Abbiamo un problema con la plastica. Gli scienziati giapponesi ne hanno creata una che si autodistrugge in mare

Secondo l’UNEP, l’inquinamento da plastica potrebbe triplicare entro il 2040, arrivando a 37 milioni di tonnellate metriche all’anno scaricate negli oceani. Più di una volta, in estate, ci siamo spaventati pensando che una plastica fosse in realtà una medusa. Ma non si tratta di una banalità, bensì di un problema più grande. Secondo il Programma delle Nazioni Unite per l’Ambiente (UNEP), ogni anno finiscono negli oceani più di undici milioni di tonnellate di plastica. Ma in Giappone si sta preparando una nuova ondata di cambiamenti, con plastiche che si decompongono. Secondo un comunicato stampa, un gruppo di ricercatori del Riken Center for Emergent Matter Science e dell’Università di Tokyo ha sviluppato una plastica in grado di degradarsi completamente in acqua salata in poche ore.

La dimostrazione

Il team ha dimostrato come un piccolo pezzo del nuovo materiale sia scomparso in un contenitore di acqua di mare dopo essere stato agitato per circa un’ora. Sebbene non siano ancora stati definiti piani di commercializzazione, il responsabile del progetto Takuzo Aida ha dichiarato alla Reuters che la ricerca ha suscitato grande interesse, anche da parte dell’industria dell’imballaggio.

Un problema profondo. L’urgenza di questo sviluppo si inserisce nel contesto di una crisi ambientale sempre più grave. Secondo l’UNEP, l’inquinamento da plastica potrebbe triplicare entro il 2040, arrivando a 37 milioni di tonnellate all’anno scaricate negli oceani. Per questo motivo la ricerca non ha voluto limitarsi alle plastiche visibili, ma anche alle microplastiche che si infiltrano in tutti gli ecosistemi del pianeta.

Come hanno spiegato gli scienziati, questo nuovo materiale è il risultato di oltre 30 anni di ricerca sui polimeri supramolecolari. A differenza delle plastiche tradizionali, che sono tenute insieme da legami covalenti molto forti, queste utilizzano legami più deboli e reversibili. Questo permette al materiale di mantenere la sua forza, ma di rompersi rapidamente nelle giuste condizioni.

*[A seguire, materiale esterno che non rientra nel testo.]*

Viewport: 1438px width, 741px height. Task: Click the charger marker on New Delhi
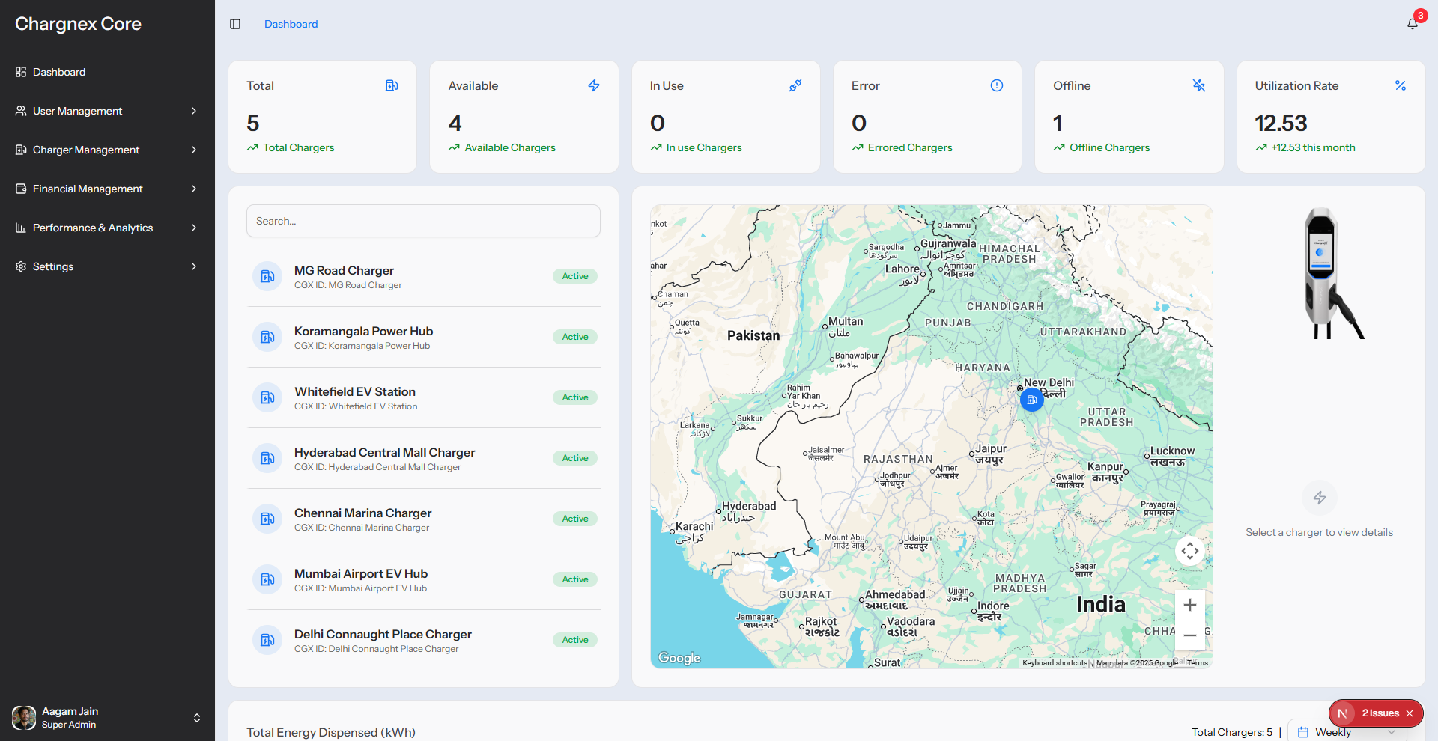pyautogui.click(x=1032, y=400)
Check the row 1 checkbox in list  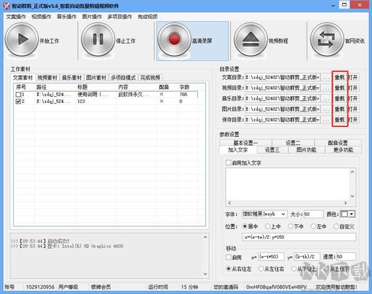tap(18, 94)
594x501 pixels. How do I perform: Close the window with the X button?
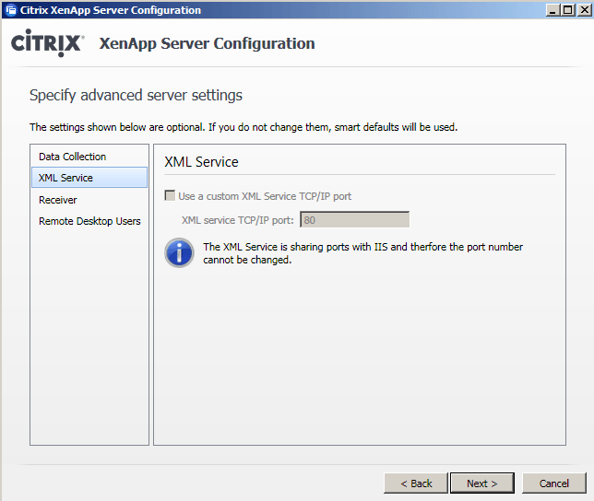[x=582, y=10]
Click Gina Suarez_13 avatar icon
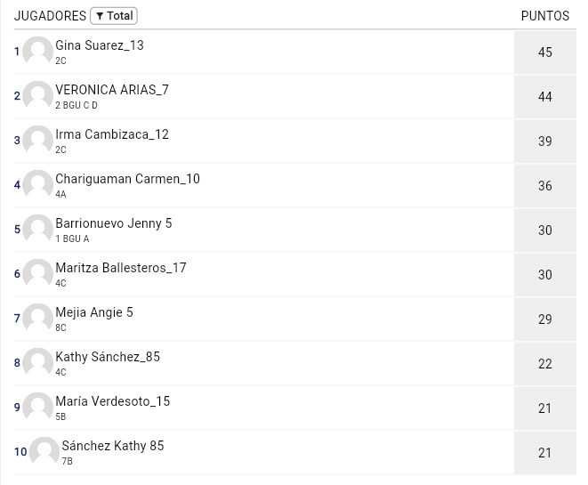The height and width of the screenshot is (485, 588). pyautogui.click(x=37, y=51)
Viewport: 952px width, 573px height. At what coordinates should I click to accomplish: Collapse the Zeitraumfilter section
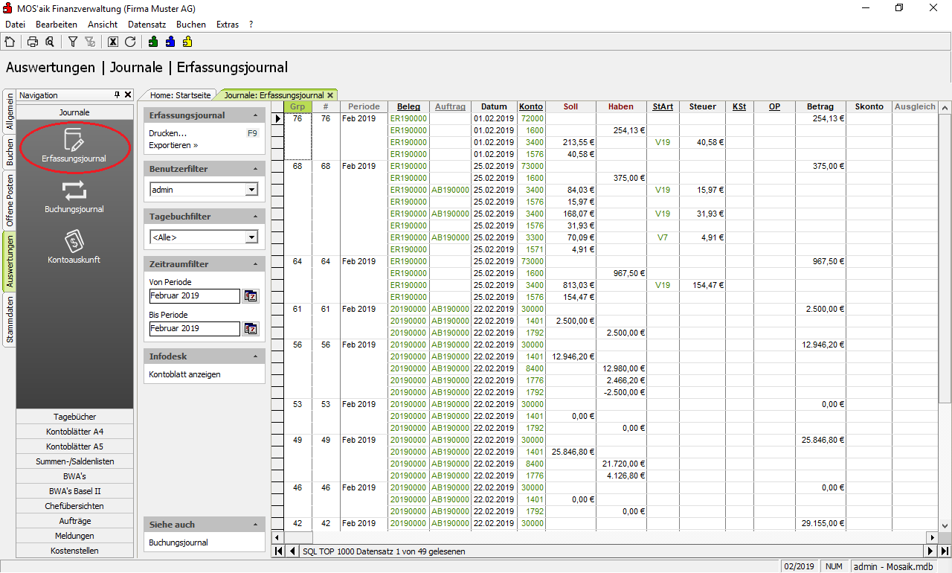pyautogui.click(x=256, y=264)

Il punto. Per ottenere questo risultato, avevano bisogno di un “rubinetto” che si trovasse nel sale. Tecnicamente, hanno spiegato a Reuters che la combinazione di esametafostato di sodio (un additivo alimentare) e ioni guanidinio (usati nei fertilizzanti) formava ponti salini che davano stabilità al materiale. Tuttavia, quando viene immerso in acqua salata, questi ponti si rompono e, nel giro di poche ore, non rimane più traccia della plastica.

Il materiale risultante è resistente, incolore, ignifugo e non tossico. Può anche essere impermeabilizzato con un rivestimento idrofobico, senza perdere la sua capacità di decomporsi in caso di graffi o forature.

Ma ha i suoi limiti

Come ha spiegato il responsabile del progetto alla Reuters, quando si decompone, la plastica rilascia azoto e fosforo, elementi che possono essere riutilizzati da microrganismi o piante. Tuttavia, se questi elementi si accumulano in modo incontrollato, potrebbero alterare gli ecosistemi costieri, favorendo fenomeni come le fioriture algali.

Per evitare ciò, i ricercatori propongono un sistema di riciclo controllato negli impianti di trattamento dell’acqua di mare, che consentirebbe di recuperare i materiali e riutilizzarli in nuove plastiche supramolecolari.

Biodegradabile, ma è sufficiente? La novità della plastica giapponese contrasta con i limiti di altre cosiddette plastiche biodegradabili. Secondo i ricercatori, materiali come l’acido polilattico (PLA), sebbene si degradino sulla terraferma in condizioni industriali, persistono nell’oceano, dove non si decompongono e finiscono per formare microplastiche.

Le alternative più recenti, come alcune plastiche riciclabili sviluppate in Europa, offrono una maggiore durata e riciclabilità, ma devono ancora affrontare sfide simili: la lenta degradazione nell’ambiente marino e la necessità di sistemi di gestione specifici.

Un passo avanti. Quel momento potrebbe essere più vicino di quanto sembri. Nel frattempo, le meduse rimarranno meduse. Ma almeno la plastica che le imita potrebbe iniziare a scomparire.